WL#10570: Provide logical diffs for partial update of JSON values

Affects: Server-8.0   —   Status: Complete   —   Priority: Medium

WL#8963 introduced physical diffs for partial update of JSON values. In a
replicated environment, it cannot be guaranteed that the layout of a JSON
document is exactly the same on the slave and the master, so the physical diffs
cannot be used to reduce the network I/O for row-based replication. This worklog
will provide logical diffs that row-based replication can send over the wire and
reapply on the slave.

This worklog will also add support for partial update with the JSON_REMOVE function, in addition to the JSON_SET and JSON_REPLACE functions which got support for partial update in WL#8963.
### Functional requirements

F-1: When an UPDATE statement updates a JSON column with a sequence of JSON_SET, JSON_REPLACE and/or JSON_REMOVE calls, and the input document of the JSON_SET/JSON_REPLACE/JSON_REMOVE calls is the target column of the update operation, a list of the changed paths and their new values should be collected and made available to row-based replication.

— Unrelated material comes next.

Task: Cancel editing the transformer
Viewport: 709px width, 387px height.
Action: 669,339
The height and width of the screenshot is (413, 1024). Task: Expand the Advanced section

F-2: Provide a function (apply_json_diffs()) that takes a list of logical JSON diffs to a value in a JSON colum, and updates the value in the column.

F-3: The apply_json_diffs() function should signal to the caller if a logical JSON diff cannot be applied because the value on the replication slave is not the same as the original value on the replication master.

### Non-requirements

NR-1: The apply_json_diffs() function does not have to detect and report all inconsistencies between the master and the slave. (It should however report the inconsistencies that it does detect.)
## When to collect logical diffs

Logical diffs will be collected for the same kinds of statements that we collect binary diffs for in WL#8963. That is, updates of a JSON column using JSON_SET or JSON_REPLACE expressions whose input is the same as the target column of the update.

Additionally, in the case where binary diffs will be disabled because the replacement value is too big to fit in the space used by the replaced value, logical diffs will be collected anyway, since they can still be used to reduce the amount of binary log to send over the network.

For now, the collection of logical diffs will be enabled regardless of whether row-based replication is in use. WL#2955 will limit it to only enable the collection when row-based replication is used and configured in a way that will benefit from logical diffs.

**TBD**: Should the collection of logical diffs be enabled regardless of storage engine, or only when the storage engine supports partial update using binary diffs? Proposal: Only enable logical diffs when the storage engine supports partial update for now. This gives us fewer combinations to test in this round.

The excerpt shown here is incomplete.